Malgré sa persévérance à écarter Ennahdha du système politique tunisien, Abir Moussi se rapproche bel et bien de Rached Ghannouchi, dans sa structure de pensée politique, et dans celle de son parti. Pour le PDL comme pour Ennahdha, la conviction est portée par ce à quoi l’on s’oppose, pas parce que l’on propose. La conviction par l’ennemi, et non pas ce qu’on est.

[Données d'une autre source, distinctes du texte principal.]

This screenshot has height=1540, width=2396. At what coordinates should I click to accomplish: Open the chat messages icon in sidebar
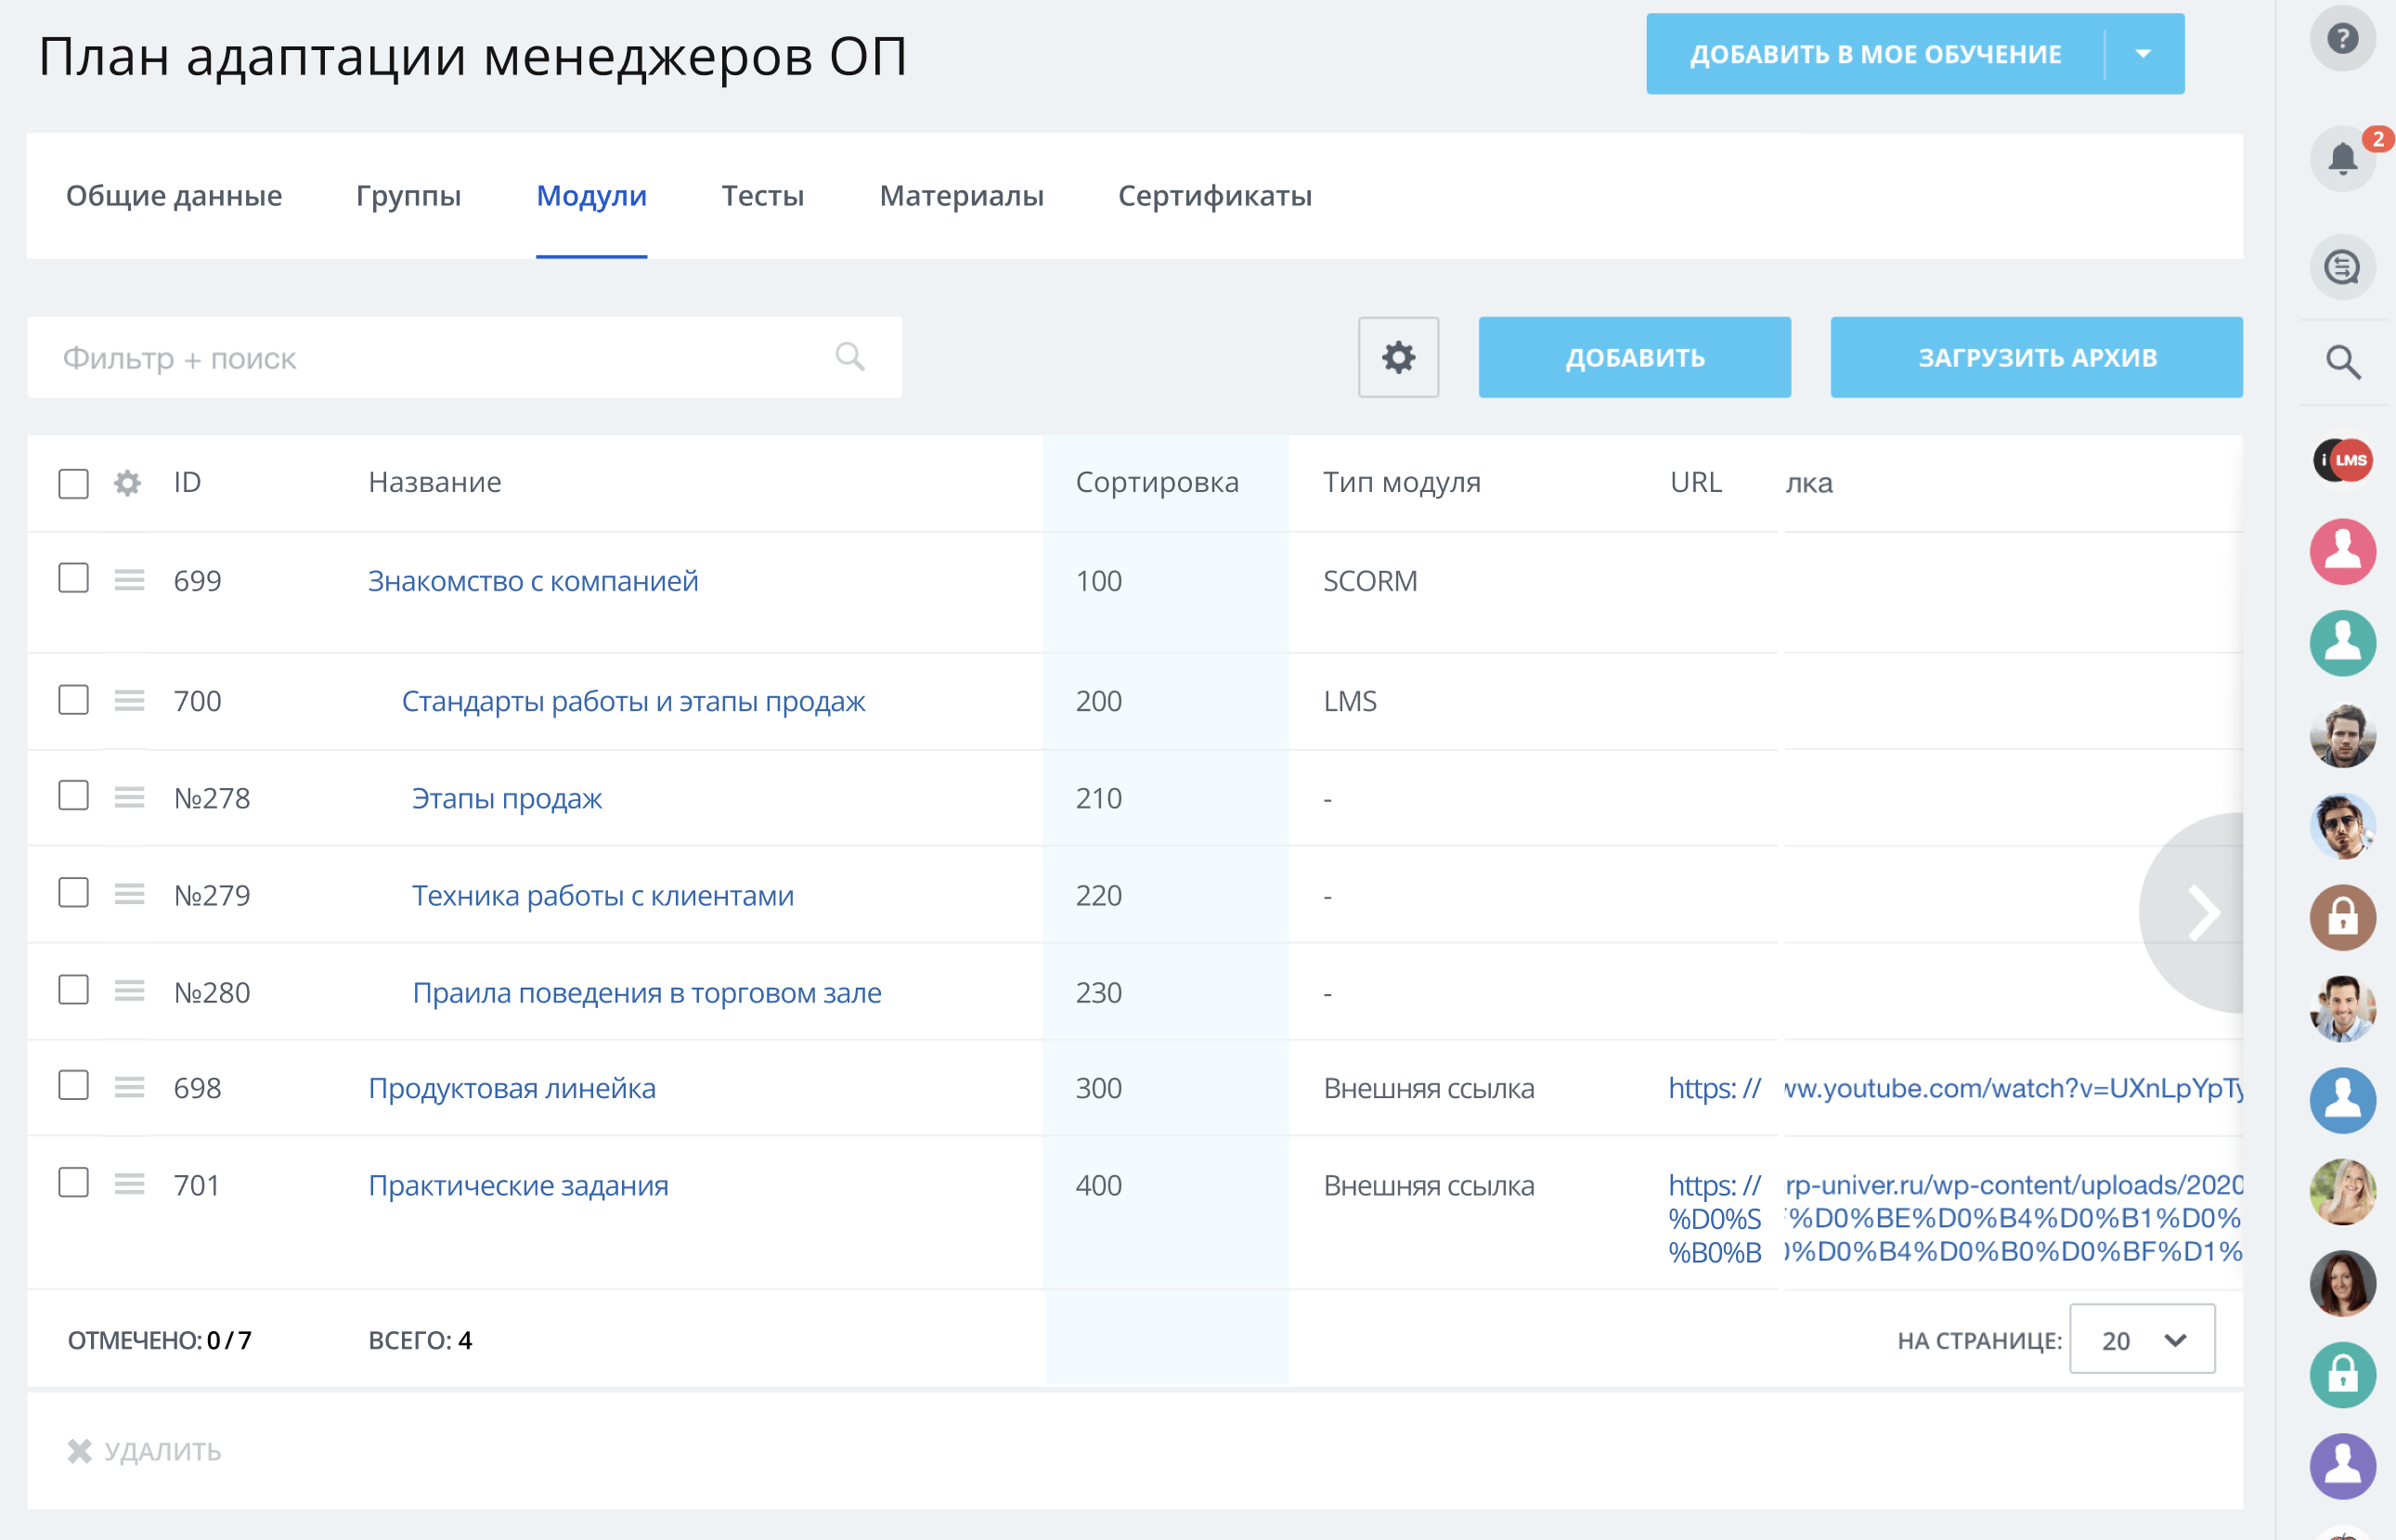2343,266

Les méthodes des sympathisants « libres-destouriens » ressemblent à celles déployées par les formes les plus radicales de l’islamisme
Aussi, les méthodes des sympathisants « libres-destouriens » ressemblent, à bien des égards, à celles déployées par les formes les plus radicales de l’islamisme. Les groupes Facebook des partisans PDL relaient une contre-propagande islamiste aux amalgames douteux : Ennahdha est tour à tour associée à des incendies, à des bavures policières, à Daesh et Al-Qaïda. Les observateurs avisés du débat public tunisien notent les similitudes avec les campagnes de dénigrement à l’encontre de feu Béji Caïd Essebsi, propagées par les sympathisants d’Ennahdha, l’accusant de trahison et de bradage des ressources nationales au nom de supposés liens troubles avec l’Europe.
Dégradation du climat politique
La direction du PDL n’est sans doute pas à l’origine des excès de ses partisans, qui participent pourtant de la dégradation du climat politique tant dénoncée par Abir Moussi. Cette dernière gagnerait à condamner le dérapage de ses troupes, ou tout du moins d’émettre un rappel à l’ordre. Sauf à considérer que tout bien pensé, la violence lui profite davantage qu’elle ne lui nuit. Combattre le feu par le feu, le meilleur moyen de propager l’incendie…
L’avenir du Destour peut-il s’écrire dans l’extrémisme ? A ce jour, le courant souffre d’être l’otage d’une pratique attaché à un homme, Habib Bourguiba, et à une exigence de respect de son héritage. Ce faisant, le Destour peine à faire vivre un grand vivier idéologique, capable de projeter un idéal et d’influer la société. Une mauvaise chose ? Bien au contraire ! Car tant que le verre est vide, on peut choisir ce qu’on boit.
Les Destouriens ne pourront se réconcilier avec les classes populaires qu’en développant un nouveau discours social
Promettre le scalp d’Ennahdha ne suffira pas. À mon sens, les Destouriens ne pourront se réconcilier avec les classes populaires qu’en développant un nouveau discours social, porté le promesse de nouveaux acquis et du rétablissement des services publiques. Le vide laissé par la gauche sur ce créneau, y compris par la gauche syndicale et l’UGTT, n’a toujours pas été rempli.
C’est en tenant ce discours que les Destouriens pourront tisser de nouveaux liens avec ceux qu’ils ont longtemps ignorés, comme pour mieux s’assurer du soutien des élites. Ces réflexes d’antan doivent disparaître. Cra la politique a changé. Ce n’est plus la cooptation des 1% qui garantit le pouvoir, mais l’expression du peuple. Lequel a envoyé un message clair lors des élections de 2019 : il préfèrera toujours le frisson de l’inconnu au retour à l’ancien régime.